HERO: Hint-Based Efficient and Reliable Query Optimizer
Sergey Zinchenko, Sergey Iazov
TL;DR
HERO introduces a reliable, efficient hint-based query optimizer that replaces opaque neural predictors with an ensemble of context-aware models plus a graph-based hint store. By semantically guiding search, incorporating Dop control, and employing a parameterized local search, HERO achieves fast inference and strong reliability, demonstrated by latency improvements on standard benchmarks and safer performance than prior NN-based methods. The work also analyzes the limitations of existing neural approaches and provides open-source datasets to accelerate evaluation of hint-based optimization strategies. Practically, HERO offers interpretable, debuggable behavior suitable for production deployment and lays a foundation for integrating refined fine-grained hints in future work.
Abstract
We propose a novel model for learned query optimization which provides query hints leading to better execution plans.

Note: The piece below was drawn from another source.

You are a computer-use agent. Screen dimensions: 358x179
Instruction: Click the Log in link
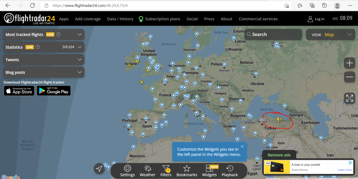coord(316,19)
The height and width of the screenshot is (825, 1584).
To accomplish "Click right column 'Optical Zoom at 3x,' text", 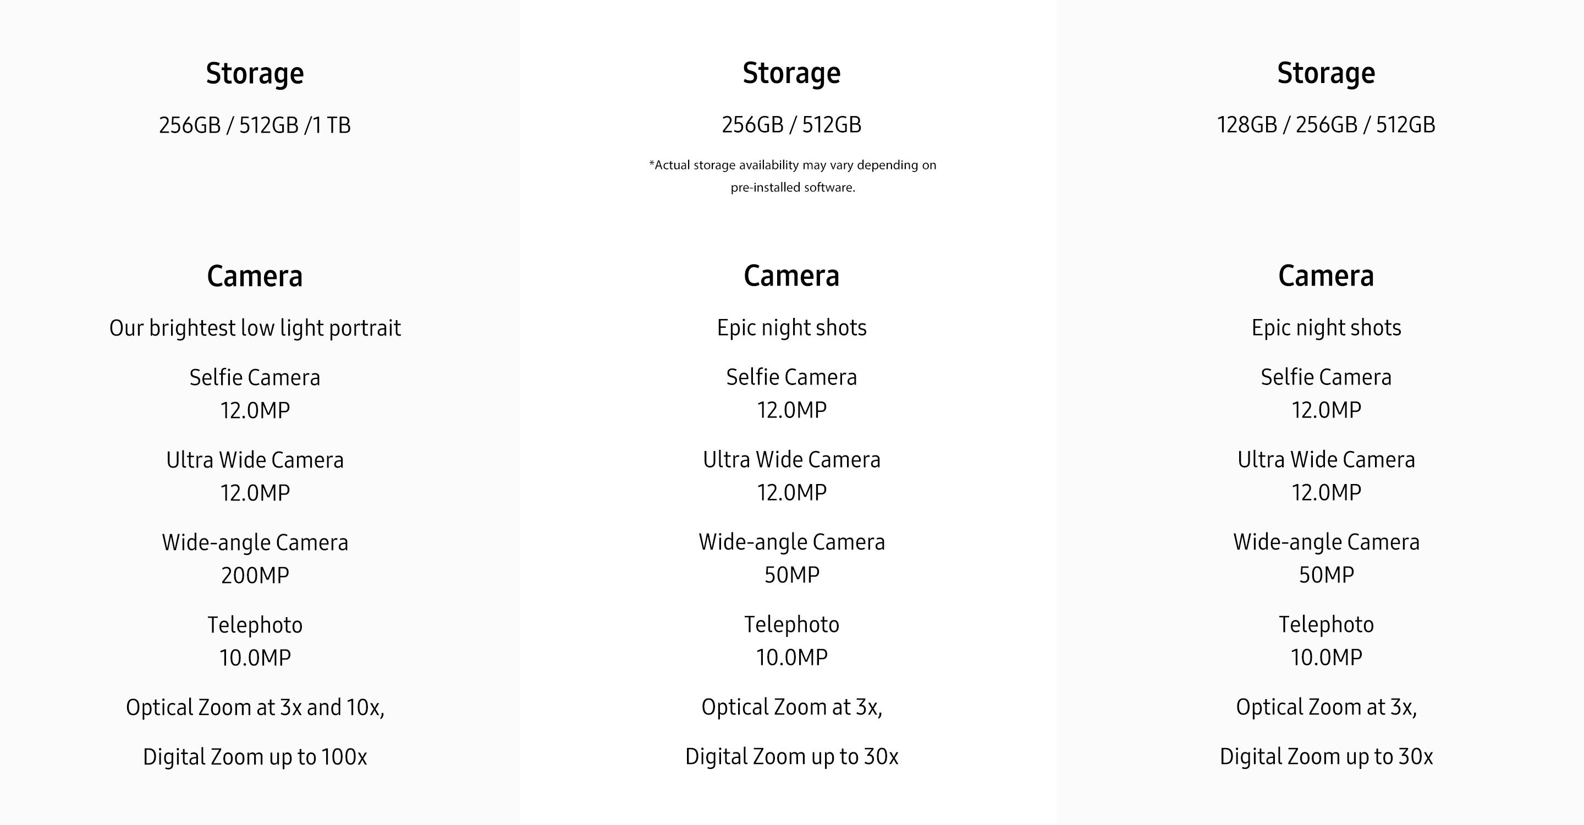I will [x=1326, y=707].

The model addresses the three key challenges in learned hint-based query optimization: reliable hint recommendation (ensuring non-degradation of query latency), efficient hint exploration, and fast inference. We provide an in-depth analysis of existing NN-based approaches to hint-based optimization and experimentally confirm the named challenges for them. Our alternative solution consists of a new inference schema based on an ensemble of context-aware models and a graph storage for reliable hint suggestion and fast inference, and a budget-controlled training procedure with a local search algorithm that solves the issue of exponential search space exploration. In experiments on standard benchmarks, our model demonstrates optimization capability close to the best achievable with coarse-grained hints. Controlling the degree of parallelism (query dop) in addition to operator-related hints enables our model to achieve 3x latency improvement on JOB benchmark which sets a new standard for optimization. Our model is interpretable and easy to debug, which is particularly important for deployment in production.